The number of Bitcoin held on centralised exchanges has been on a decline since late May, with approximately 2,000 BTC (worth roughly $66 million at a current market price of $33,000 per coin) flowing out of exchanges daily.
Glassnode’s On-Chain report revealed that Bitcoin reserves on centralised exchanges have fallen back to levels not seen since April, the month that saw BTC blast to its all-time high of approximately $65,000.
According to research, during the bull run leading up to this peak, relentless depletion of exchange coin reserves was a key theme. Glassnode concludes that most of this BTC went to the Grayscale GBTC Trust or was accumulated by institutions, driving “a persistent net outflow from exchanges.”
However, when Bitcoin prices slumped by almost 50% in May, this trend reversed as FUD (Fear, Uncertainty and Doubt) news over carbon emissions and regulation fueled the market selloff. Coins were immediately sent to exchanges for liquidation but now, the net transfer volume has moved back into negative territory again as outflows increase. In the report, Glassnode stated, “On a 14-day moving average basis, the last two weeks in particular have seen a more positive return to exchange outflows, at a rate of 2,000 BTC per day.”
The report also noted that the proportion of on-chain transaction fees represented by exchange deposits declined to 14% dominance this past week, following a brief peak to around 17% in May. This indicates 2 things. Either more users are buying cryptocurrencies through decentralised exchanges as a result of government bans and regulations or the general demand for cryptocurrencies are reducing as a result of market volatility.

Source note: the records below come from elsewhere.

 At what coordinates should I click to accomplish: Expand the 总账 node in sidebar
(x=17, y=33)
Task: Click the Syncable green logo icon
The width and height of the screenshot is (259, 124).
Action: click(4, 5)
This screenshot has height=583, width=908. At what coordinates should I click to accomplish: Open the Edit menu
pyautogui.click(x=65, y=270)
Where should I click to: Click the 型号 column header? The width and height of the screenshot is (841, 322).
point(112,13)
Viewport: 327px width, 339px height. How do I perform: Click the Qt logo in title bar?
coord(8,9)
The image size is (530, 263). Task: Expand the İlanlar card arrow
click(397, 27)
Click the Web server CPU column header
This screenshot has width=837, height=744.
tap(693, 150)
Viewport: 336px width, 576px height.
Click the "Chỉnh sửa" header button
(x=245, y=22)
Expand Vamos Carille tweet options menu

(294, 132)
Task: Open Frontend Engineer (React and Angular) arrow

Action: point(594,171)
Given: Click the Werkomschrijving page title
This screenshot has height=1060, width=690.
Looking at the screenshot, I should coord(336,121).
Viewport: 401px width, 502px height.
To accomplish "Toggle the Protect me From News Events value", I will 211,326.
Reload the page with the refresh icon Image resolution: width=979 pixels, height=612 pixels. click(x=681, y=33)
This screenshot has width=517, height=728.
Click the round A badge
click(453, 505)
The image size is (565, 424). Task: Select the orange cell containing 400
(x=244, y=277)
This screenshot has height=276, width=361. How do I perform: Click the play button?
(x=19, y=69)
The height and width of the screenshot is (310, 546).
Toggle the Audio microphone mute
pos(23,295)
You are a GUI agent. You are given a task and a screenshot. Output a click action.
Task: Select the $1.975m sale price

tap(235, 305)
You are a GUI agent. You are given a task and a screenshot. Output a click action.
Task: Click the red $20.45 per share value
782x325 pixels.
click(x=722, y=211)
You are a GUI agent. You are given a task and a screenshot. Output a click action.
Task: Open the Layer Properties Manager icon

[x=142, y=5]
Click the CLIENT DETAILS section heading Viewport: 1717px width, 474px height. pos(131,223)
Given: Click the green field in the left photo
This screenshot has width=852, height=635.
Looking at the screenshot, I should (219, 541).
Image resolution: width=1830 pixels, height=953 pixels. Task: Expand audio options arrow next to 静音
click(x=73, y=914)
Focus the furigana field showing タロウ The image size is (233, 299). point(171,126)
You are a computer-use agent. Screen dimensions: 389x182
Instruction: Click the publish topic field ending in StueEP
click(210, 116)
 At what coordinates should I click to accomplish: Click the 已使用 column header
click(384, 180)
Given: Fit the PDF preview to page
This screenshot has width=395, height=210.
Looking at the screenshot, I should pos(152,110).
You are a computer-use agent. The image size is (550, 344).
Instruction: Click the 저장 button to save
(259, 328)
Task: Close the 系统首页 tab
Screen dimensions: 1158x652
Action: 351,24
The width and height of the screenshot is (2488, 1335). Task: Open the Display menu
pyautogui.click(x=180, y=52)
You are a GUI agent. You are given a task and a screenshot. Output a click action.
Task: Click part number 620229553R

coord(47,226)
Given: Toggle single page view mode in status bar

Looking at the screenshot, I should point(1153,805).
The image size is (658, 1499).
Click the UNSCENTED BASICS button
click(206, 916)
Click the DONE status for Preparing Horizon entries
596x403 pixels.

On-chain fees associated with withdrawals saw a notable bounce from 3.7% up to 5.4% this month, suggesting that more individuals are selling off their cryptocurrencies because there has been no significant change in transaction fee structures.
The fall in exchange reserves appears to have coincided with an uptick in capital flows to decentralized finance protocols over the past few months.
This suggests that more and more people are using Decentralised Exchanges (DEXES) to use DeFi platforms to earn passive income while the market recovers. Data from DeFiLlama, reveals the total value locked has increased by 21% since June 26 as it climbed from $92 billion to $111 billion, currently earning passive income.
Glassnode’s data also revealed that Bitcoin’s hashrate is recovering, suggesting that offline miners have successfully relocated or re-established their hardware, recovering costs and likely reducing the risk of treasury liquidation sell-pressure. The hashrate has recovered from the peak-trough decline of 55% to around a 39% decline. Should this level hold and be representative, it would indicate that hash-power equivalent to around 29% of the affected hash-power as a result of China’s war against Bitcoin mining has come back online.
On-chain analytics data gives us a clue as to what investor sentiments are in a way traditional finance was not able to do. All indications suggest that there is mass accumulation of Bitcoin daily. If this trend continues, Bitcoin should experience a supply shock that could propel the market back into its bull run as many analysts have predicted.